PROMPT A
In the text on fiscal mutualism below, about how many teachers pay into the PSERS fund?

SUPPLIED TEXT
....................

And of course the union is correct to say this is a revenue problem and that we need to increase spending. But the reporter is right: what plans do we have to actually increase that revenue? (Sanders’s College for All plan is one possible direction, but waiting for the federal government can be like waiting for Godot.)
That’s where fiscal mutualism comes in.
Fiscal mutualism, for Glass and Vanatta, is when a state pension fund invests in state and local governments rather than the stock market. Instead of trying to get the biggest short-term yield on pensioner contributions by investing in stocks, a fiscal-mutualist approach puts a pension’s resources towards public infrastructure.
A pension fund is just a big pool of money that people pay into to receive financial support at the end of their careers. People who run pensions are responsible for managing that huge pile of money so it best serves the people contributing to it. Before the 1950s, it was standard practice to assume that ‘best serving pensioners’ meant investing in public infrastructure. That all changed though, and Glass and Vanatta tell the story well.
History has thing to teach us now, and maybe fiscal mutualism is one of those lessons. My proposal is this: what if PASSHE went to the Pennsylvania Public School Employees’ Retirement System (PSERS) and asked for a little fiscal mutualism? What would that look like?
Some details about PSERS: about 250,000 teachers pay into the $62 billion fund, managed by a staff and overseen by a 15-member board of directors.
PSERS could buy a bond from PASSHE to (i) refund current debt service and (ii) cover costs of struggling universities. The interest rate on this loan could potentially be lower than what PASSHE is paying now for its debt service.
The fraud allegation is that they lied about reaching their 6.36% growth target, claiming that they got to 6.38% in 2020. There’s tension between the staff and the board of directors around this as the FBI investigates. They recently voted to raise the rates on teachers, meaning that they at least made a mistake and at worst lied about it.
What better to redeem them in the eyes of the public than investing in public higher education?

....................

THE RECORDS

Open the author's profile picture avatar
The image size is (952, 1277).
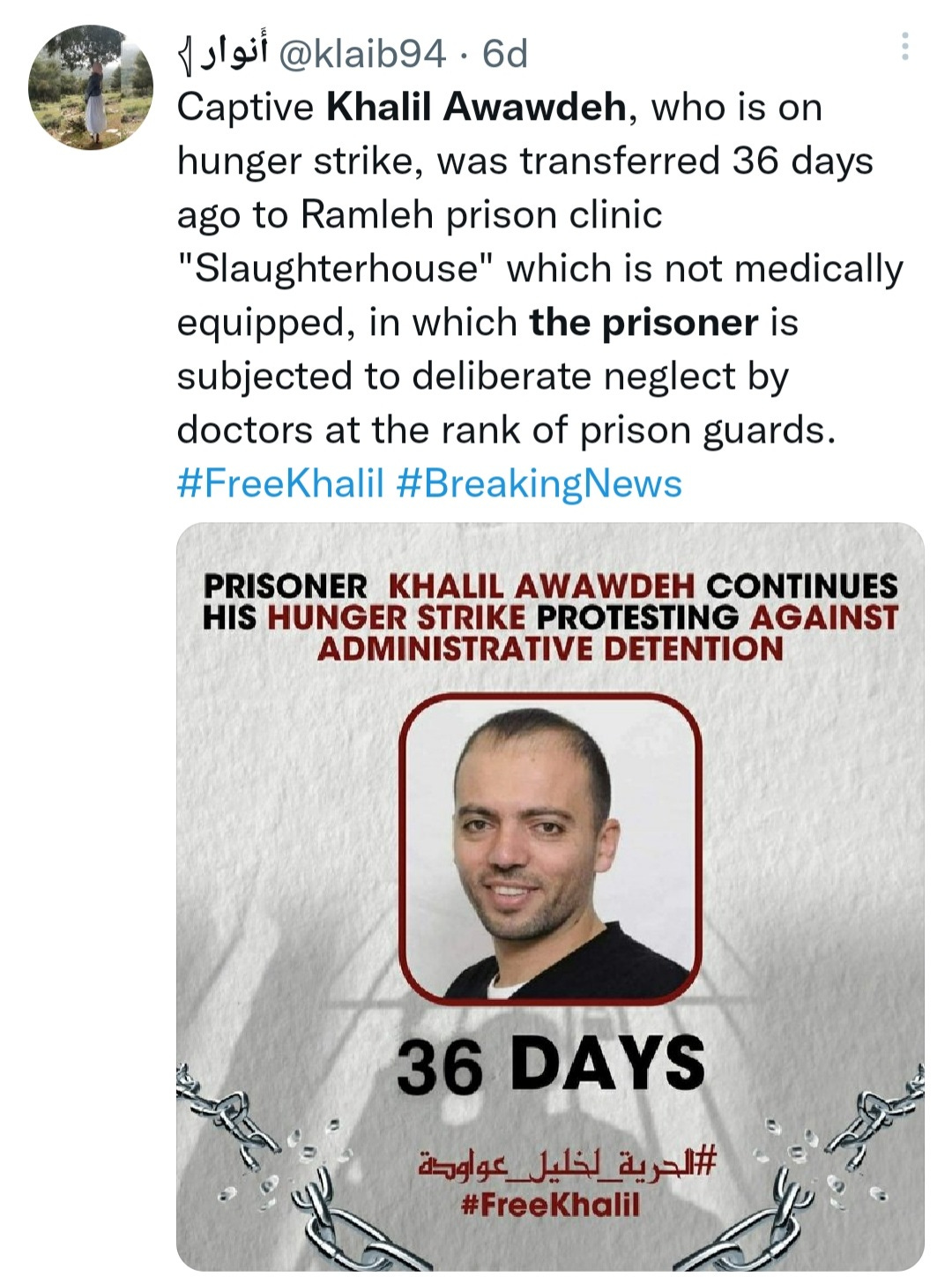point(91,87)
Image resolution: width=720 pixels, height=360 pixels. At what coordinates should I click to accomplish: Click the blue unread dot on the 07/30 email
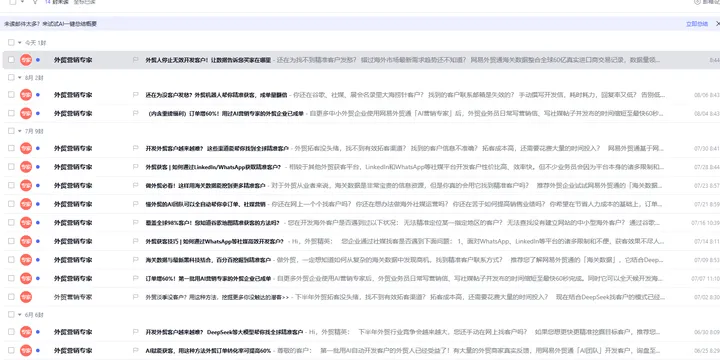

....................

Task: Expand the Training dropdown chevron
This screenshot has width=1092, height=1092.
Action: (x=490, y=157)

....................

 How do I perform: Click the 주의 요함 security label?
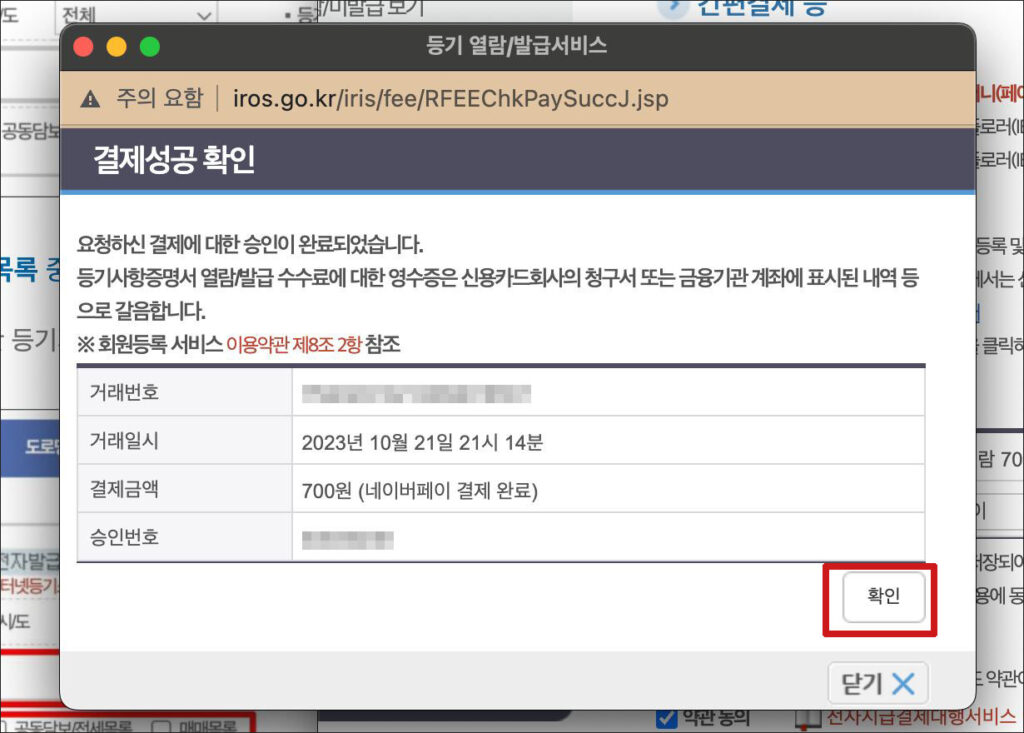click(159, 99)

....................

PROMPT B
Identify every line of the rows above that contains the string "height", treating uppercase and lowercase as different.

ANSWER A
About 250,000 teachers.

ANSWER B
Image resolution: width=720 pixels, height=360 pixels. At what coordinates should I click to accomplish: Click the blue unread dot on the 07/30 email
This screenshot has width=1092, height=1092.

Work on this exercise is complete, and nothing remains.